Mais, entre-temps, il y a eu le 11 septembre 2001. Comme le racontent ses proches, Malik est, à l’image de milliers de ses frères musulmans, victime de remarques désobligeantes. Ses camarades en treillis le surnomment "le chamelier", il se sent cerné par un soupçon qui ne s’éteint jamais tout à fait. Avec la guerre en Irak qui démarre, le Dr Hassan envisage de regagner la vie civile. Selon son cousin Nader Hassan, il engage même un avocat: "Il voulait faire tout son possible dans le cadre de la loi pour s’assurer qu’il ne serait pas déployé en Irak." Mais il a signé un contrat de longue durée avec l’armée et, pour rompre avec l’institution, il devrait lui rembourser toutes ses années d’études et de formation… A Walter Reed, Malik Hassan n’en reste pas moins très professionnel face aux patients de retour du front, auxquels il dispense une aide psychologique ou psychiatrique. Le jeune officier est même promu puis décoré de la médaille de la Défense nationale et de celle de la "guerre globale contre le terrorisme". Son quotidien est parfois dur. Un jour, il raconte à sa tante qu’il a pris en charge un soldat si grièvement brûlé qu’il avait "l’impression de parler à un visage fondu". A cette époque, Malik a déjà perdu ses parents. L’un de ses frères fait des affaires dans la région de Washington, l’autre est retourné vivre à Jérusalem-Est, où il est avocat. La radicalisation du soldat Hassan est faite de désillusions

Des échappatoires ? Il y en a peu. Le Dr Hassan est un fan de l’équipe de football américain des Redskins. Il est toujours célibataire. A l’imam de la mosquée, où il se rend souvent pour prier, il souligne qu’il souhaite se marier "avec une musulmane pieuse qui porte le hidjab", comme il le spécifie également sur un site d’annonces matrimoniales. A Noël, il refuse de se faire prendre en photo de groupe avec ses collègues pour ne pas apparaître aux côtés d’une femme.
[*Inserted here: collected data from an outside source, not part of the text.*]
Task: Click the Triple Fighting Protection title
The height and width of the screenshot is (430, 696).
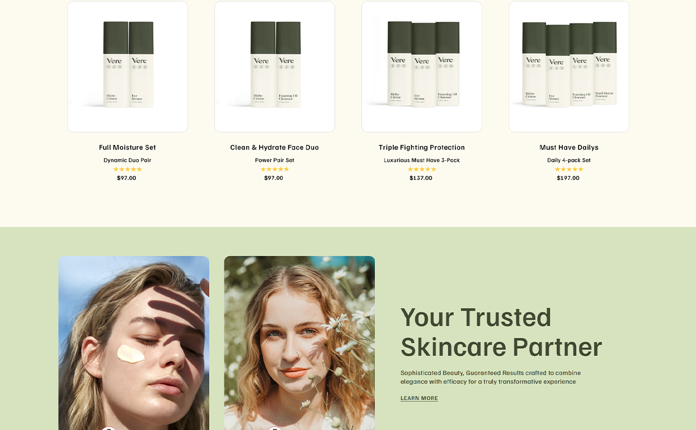Action: point(422,147)
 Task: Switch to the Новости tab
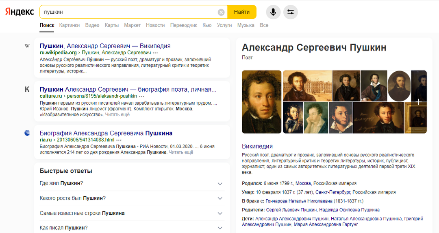pos(155,25)
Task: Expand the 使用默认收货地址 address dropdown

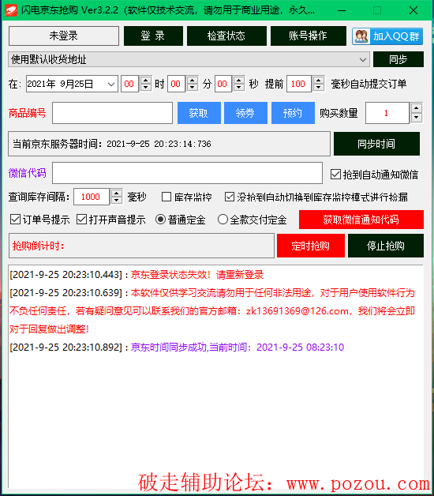Action: point(362,59)
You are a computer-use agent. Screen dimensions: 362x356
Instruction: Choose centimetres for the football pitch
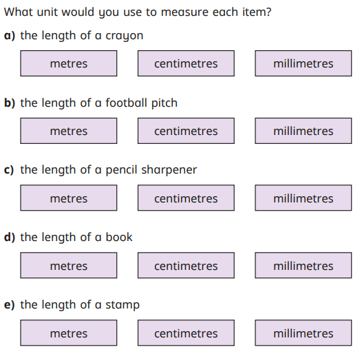coord(186,131)
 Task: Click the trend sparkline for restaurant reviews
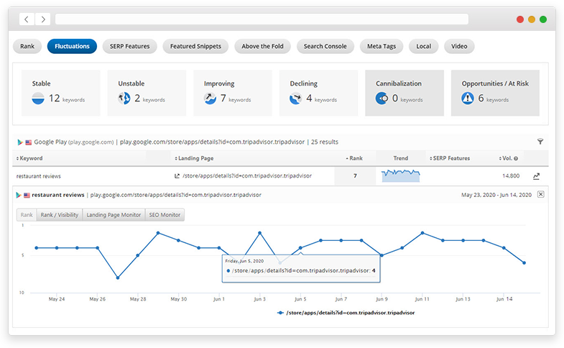[x=401, y=175]
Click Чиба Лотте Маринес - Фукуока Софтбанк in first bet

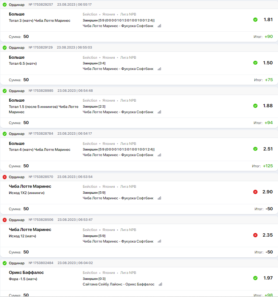118,26
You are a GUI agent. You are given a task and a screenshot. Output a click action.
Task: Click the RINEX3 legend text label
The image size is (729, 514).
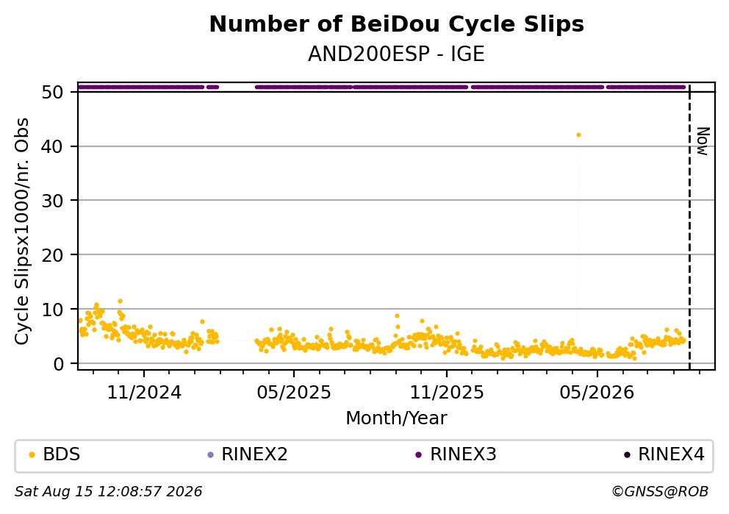coord(463,454)
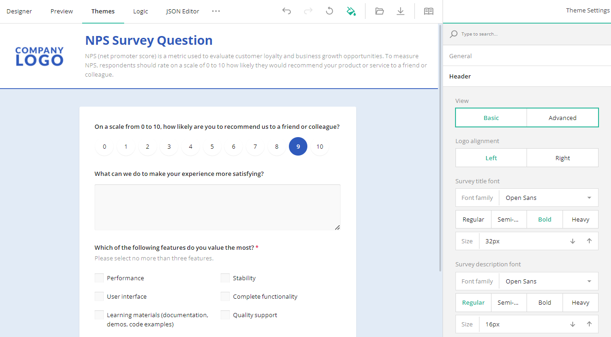Open the Survey description Font family dropdown
Screen dimensions: 611x337
click(x=548, y=281)
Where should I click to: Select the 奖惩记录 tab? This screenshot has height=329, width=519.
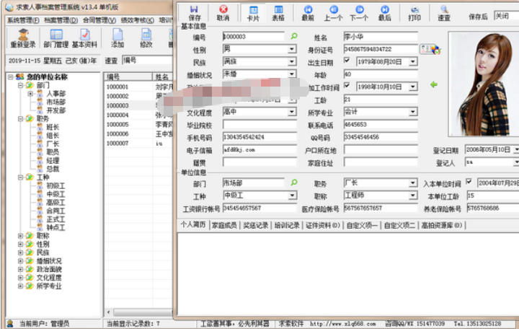(256, 225)
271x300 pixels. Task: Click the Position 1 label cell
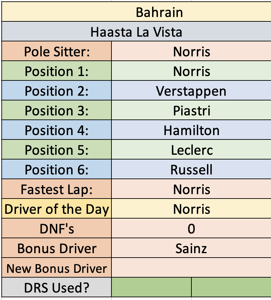tap(57, 71)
En juillet dernier, le Dr Hassan est affecté à l’hôpital militaire de la base de Fort Hood. La déchirure avec ce qui lui reste de famille et sa communauté n’en est que plus grande. C’est aussi là qu’il apprend officiellement qu’il risque d’être envoyé en Irak avec son unité de médecins psychiatres. Il demande, en désespoir de cause, à être plutôt déployé en Afghanistan, en vain. Est-ce lui, sous la signature de "NidalHasan", qui poste alors sur Internet des commentaires vite repérés par le FBI ("Un kamikaze est un héros courageux qui sacrifie sa vie pour une noble cause")? Il n’y avait toujours pas hier de preuves que l’auteur de ces mots soit le psychiatre militaire. Mais tout laisse croire à la radicalisation rapide du soldat Hassan, à mesure que s’enchaînaient ses déceptions et ses désillusions.

Quelques heures avant de passer à l’action, une caméra de surveillance d’une épicerie l’a filmé en train de commander un café, vêtu d’une gandoura et coiffé d’un calot de coton blanc. Selon le général commandant de la base de Fort Hood, des témoins de la fusillade auraient entendu le médecin-major, cette fois en uniforme, crier "Allah Akbar" en tirant sur ses victimes. L’horreur à l’état pur qui braque à nouveau le projecteur sur la communauté arabo-américaine aux Etats-Unis, forte de 3,5 millions de membres. Pour Ahmed Rehab, président du Conseil des relations islamo-américaines, joint par le JDD, "cette histoire est la pire qui ait pu nous arriver depuis le 11-Septembre : son exploitation médiatique et politicienne fera malheureusement oublier la remarquable intégration de notre communauté".